Most importantly it can keep Hamas from torpedoing peace efforts, enabling negotiations to proceed with its tacit cooperation. In recognition of this, King Abdullah II of Jordan recently traveled to Damascus and emerged with a joint statement in support of the Arab Peace Initiative. Should peace talks succeed in achieving a framework for a lasting agreement, Syria’s role could also be critical in bringing Hamas into the process.

PEACE TALKS would also benefit Israeli-Turkish relations. Since they became especially strained following the flotilla episode, Israel has sought to strengthen its alliances with Greece and others. But Turkey cannot be ignored. It remains a significant power and asserts its influence in all directions. Reopening peace negotiations with Syria could provide a useful context for Israel to reassess its position toward Turkey.

The significant progress that was made through indirect talks with Syria, mediated by Turkey, suggests that it not only gained the trust of both sides, but also was deeply committed to achieving an end to the conflict as a part of its larger regional strategic objectives.

For this reason, Turkey remains eager to play a pivotal role in mediating between Damascus and Jerusalem. Ankara knows, however, that it must first regain Israel’s trust, starting, for example, by sending back its ambassador.

Finally, relations between the Netanyahu government and the White House would also improve with movement toward a peaceful resolution of the conflict with Syria. The Obama administration has made clear that it seeks to engage Damascus in an effort to change its calculus in the region and improve relations. In February, the White House nominated Robert Ford to serve as ambassador in Damascus, after a five-year absence of representation.

However, Ford’s nomination is still being blocked by a dozen senators opposed to sending an ambassador while Syria maintains its support for Hizbullah and Hamas. Positive signals from Israel could significantly advance the Obama administration’s engagement strategy and undercut the rationale for the congressional opposition.

Those who oppose negotiations with Syria argue that a withdrawal from the Golan would create a security risk, and that engaging Syria only rewards it for its support of terrorist groups and ties with Iran.

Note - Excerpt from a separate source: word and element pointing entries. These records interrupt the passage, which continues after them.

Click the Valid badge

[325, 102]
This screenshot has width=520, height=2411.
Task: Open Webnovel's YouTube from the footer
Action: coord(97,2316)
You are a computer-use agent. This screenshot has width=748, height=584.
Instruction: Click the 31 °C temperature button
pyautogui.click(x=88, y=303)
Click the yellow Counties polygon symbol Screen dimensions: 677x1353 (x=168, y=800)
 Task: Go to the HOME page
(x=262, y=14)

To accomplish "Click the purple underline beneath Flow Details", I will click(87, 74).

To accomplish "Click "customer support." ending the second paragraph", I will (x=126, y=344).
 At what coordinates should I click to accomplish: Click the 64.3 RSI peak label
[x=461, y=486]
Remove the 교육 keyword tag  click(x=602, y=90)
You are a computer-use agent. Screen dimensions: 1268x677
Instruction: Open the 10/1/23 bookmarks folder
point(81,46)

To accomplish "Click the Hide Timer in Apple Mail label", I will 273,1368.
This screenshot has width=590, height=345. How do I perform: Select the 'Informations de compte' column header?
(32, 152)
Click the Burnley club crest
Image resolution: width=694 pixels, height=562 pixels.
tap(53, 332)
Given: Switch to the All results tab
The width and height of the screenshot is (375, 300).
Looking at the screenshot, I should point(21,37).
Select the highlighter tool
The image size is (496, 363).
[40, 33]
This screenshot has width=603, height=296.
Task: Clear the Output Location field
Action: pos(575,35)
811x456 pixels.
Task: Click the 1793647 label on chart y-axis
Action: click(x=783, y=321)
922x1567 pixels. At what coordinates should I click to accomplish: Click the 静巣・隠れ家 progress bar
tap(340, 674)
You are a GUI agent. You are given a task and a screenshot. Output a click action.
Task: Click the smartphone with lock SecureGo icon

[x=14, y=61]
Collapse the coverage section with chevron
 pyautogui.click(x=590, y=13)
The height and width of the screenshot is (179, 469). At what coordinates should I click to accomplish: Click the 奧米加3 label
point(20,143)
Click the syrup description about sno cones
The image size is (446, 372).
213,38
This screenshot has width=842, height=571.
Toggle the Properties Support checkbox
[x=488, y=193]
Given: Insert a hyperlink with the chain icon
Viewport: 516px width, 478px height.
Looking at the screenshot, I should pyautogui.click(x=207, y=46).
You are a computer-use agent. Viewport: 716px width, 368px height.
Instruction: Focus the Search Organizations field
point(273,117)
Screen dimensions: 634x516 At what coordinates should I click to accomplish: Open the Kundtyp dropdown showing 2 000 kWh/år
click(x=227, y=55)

This argument is no longer valid, not only because of the changing nature of warfare today, but also because the two countries have come incredibly close to reaching an agreement on a withdrawal in previous negotiations.

It is clear that any agreement would consist of a withdrawal from the Golan, demilitarization of the area and ironclad security guarantees from the US and Syria. Moreover, Damascus knows that any violation of the security terms would instigate retaliatory attack of such a magnitude that such an option would be inconceivable. It should be noted that Damascus has not violated the 1974 disengagement agreement.

Second, the effort to isolate Syria has proved to be counterproductive. Rather than encourage Damascus to moderate its behavior, the efforts to isolate it have pushed it further into the arms of Teheran, and into an alliance with Hamas and Hizbullah.

Syria has stated its intention to make peace, its desire for strong ties with the West is wellknown and its ability to eliminate threats to Israel’s security is significant. Syria’s recent efforts to liberalize its economy cannot be successful without expanding its global relations and creating a peaceful and secure environment for major foreign capital investments. In short, a peace accord is exactly what both Israel and Syria need.

The writer is professor of international relations at the Center for Global Affairs at NYU. He teaches international negotiation and Middle Eastern Studies.